Evolutionary distribution of MTase orthologues and specific modification of the A-loop of LSU rRNA. (A) Evolutionary analysis of human MRM1, MRM2, and MRM3 across higher taxa. The tree shows higher taxa for human MRM1, MRM2, and MRM3 based on National Center for Biotechnology Information taxonomy and reciprocal BLAST hits computed for 147 fully sequenced genomes (Reference Proteomes, 2013_04 release). The percentage of hits within a taxon is shown by a grayscale, with the darker tones representing the higher percentages.
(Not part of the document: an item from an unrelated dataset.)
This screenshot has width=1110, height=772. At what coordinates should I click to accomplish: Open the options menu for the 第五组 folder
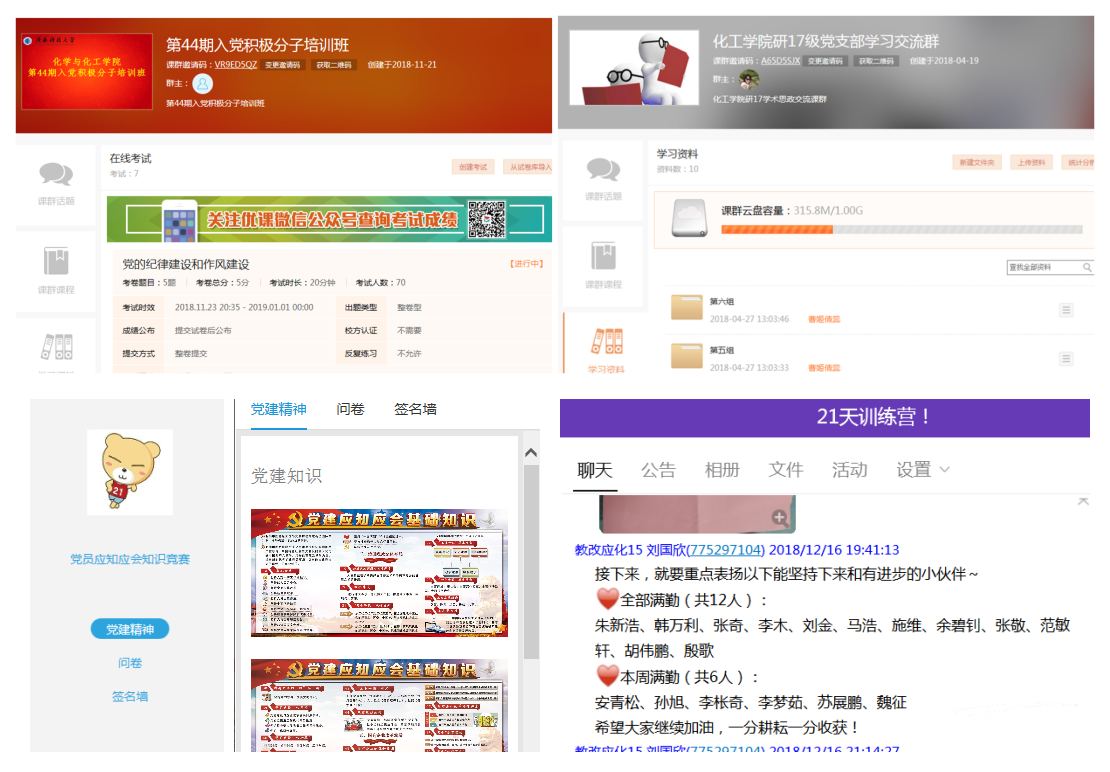coord(1066,359)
Light gray may indicate the presence of evolutionary divergence within the taxon, incomplete proteome data, or limitations of the reciprocal BLAST approach. (B) Detection of A-loop modifications in mitochondrial LSU rRNAs of several eukaryotic species. RNA isolated from S. cerevisiae, C. elegans, D. melanogaster, and D. rerio was subjected to RT-PEx using a radioactively labeled primer binding upstream from the A-loop. Samples were analyzed on a 15% denaturing polyacrylamide gel and subjected to autoradiography. The specific pausing sites for the LSU rRNA A-loop are indicated. Nucleotide positions that correspond to human 16S rRNA U1369 are indicated in blue, whereas those corresponding to human 16S rRNA U1370 are in green. (C) Correlation between the presence of MTase orthologues and specific modifications of the A-loop. The presence of MRM1 (red), MRM2 (blue), or MRM3 (green) in analyzed species is indicated by filled squares. Open squares indicate that an orthologue has not been identified. The modification status of LSU nucleotides corresponding to the human 16S residues U1369 (blue) and G1370 (green) is represented by circles. Open circles indicate a lack of modification; filled circles indicate that the nucleotide is modified. The data for Bacillus subtilis are those of Hansen et al. (2002), and other references can be found in the text.